Saturday, September 21, 2019

Connecticut Blitz 2019

This week I had the privilege to participate in the AFT Public Employees weeklong #ConnecticutBlitz2019. Although we couldn’t be there every minute due to schedules, Jan and I spent as much time as we could in the training and door knocking because AFT Connecticut believes we are only as strong as our members are engaged.
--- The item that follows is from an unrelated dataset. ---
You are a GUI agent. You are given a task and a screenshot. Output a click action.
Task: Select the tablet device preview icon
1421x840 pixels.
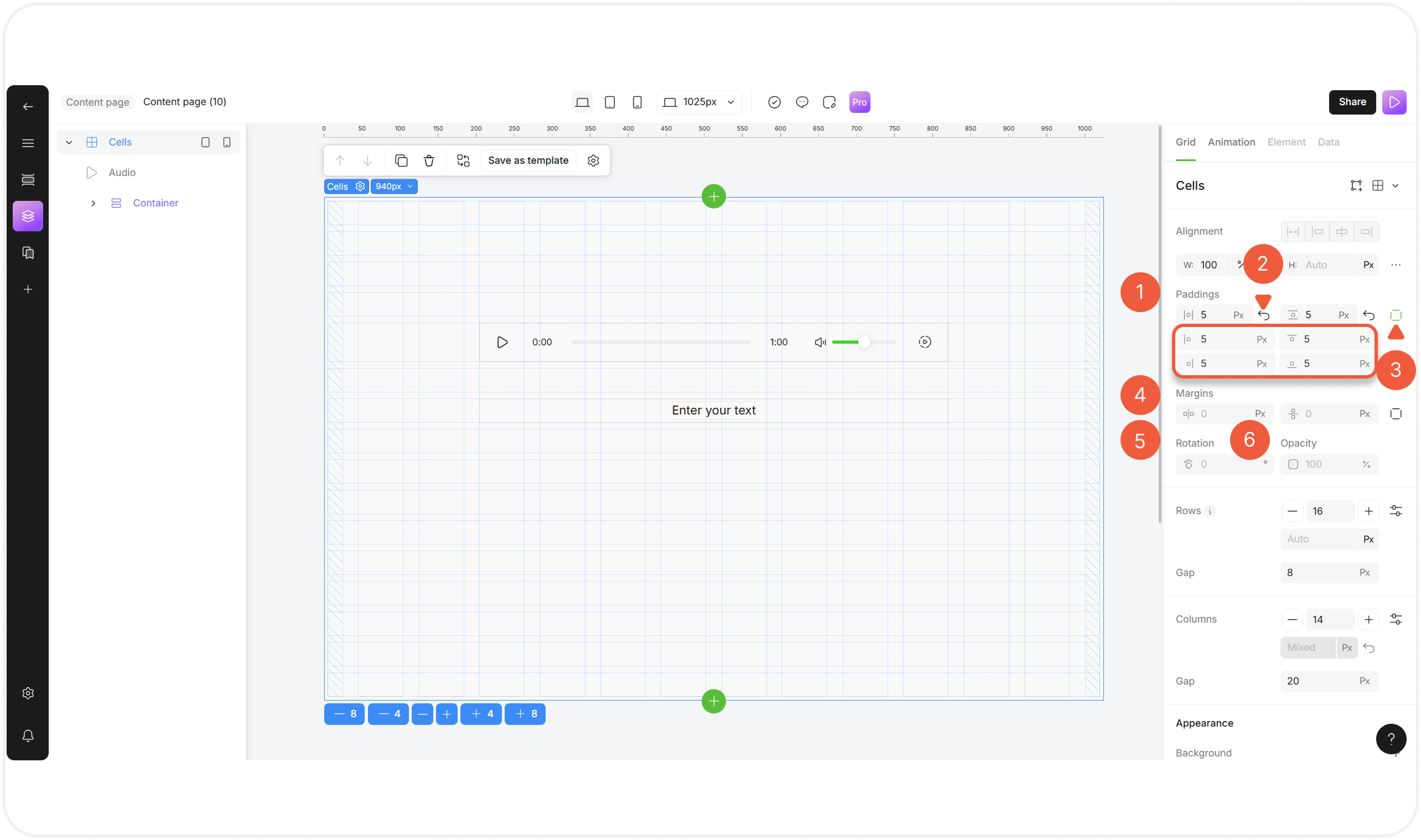click(x=609, y=102)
This week activists in #AndRUnion, Save Vo-Tech Schools, UHP University Health Professionals Local 3837, APEA-Alaska Public Employees Association, KOSE - Kansas Organization of State Employees signed up over 60 managerial & exempt #CTStateWorkers in #MandEUnited

I want to thank every who participated and shared their time, their knowledge, and their friendship. It was great to meet new friends from Alaska, Illinois and Kansas and deepen friendships with old friends.
These weeklong mobilizations that start on Saturday and run straight though Friday are grueling. Days start at sunrise and end after sunset. Teams leaflet buildings, hold site meetings, receive training on mapping the workplace, charting, the “organizing conversation” and other aspects of building worker power and finish the day with house visits and a debrief.
Yeah, it’s a lot of work.
Yeah, it’s intense.
But hear this.
It’s life changing.

Being in a union isn’t about wages, benefits and working conditions.
It’s about respect.
Being in a union isn’t about a contract.
It’s about a voice and worker’s power.
And a union isn’t the elected leadership or staff.
It’s the members.

Thank you to my sisters and brothers of the mobilization. Solidarity.

Monday, September 2, 2019

Happy Labor Day, the struggle continues.

Is it too much to ask that is a person works hard that they be able to provide for their family; have a roof over their head, food on their table, quality education for their children, and quality, affordable, and accessible healthcare?
Is it too much to ask that people not be burdened with crippling debt from housing, healthcare, or education?
Is it too much to ask that these things not depend or our zip code, the color of our skin, our religious beliefs, our gender, who we love, or the many other things that drive discrimination?

I don’t think it is.

In fact, I believe most people would agree with me.
So what stands in the way?

In our ecconomy, money is power. They more money you have, the more power you have. The richer you become, the bigger your corporation becomes, the more power you have.
Occasionally, a big corporation believes as we do about the questions we ask.
More often, they do not.
That’s why we have owners of charter schools, of big Pharma, of hospital corporations, making such outlandish incomes while those doing the work and those receiving the services, suffer.

The balance to all this is workers standing together.
Corporations know this.
That’s why they opposed the right to form unions.
Through laws, regulations, and intimidation they do everything within their power to resist the power that comes when workers stand together for positive change.

That is the essence of the Labor Movement.
That is why our struggle continues.

Happy Labor Day my sisters and brothers.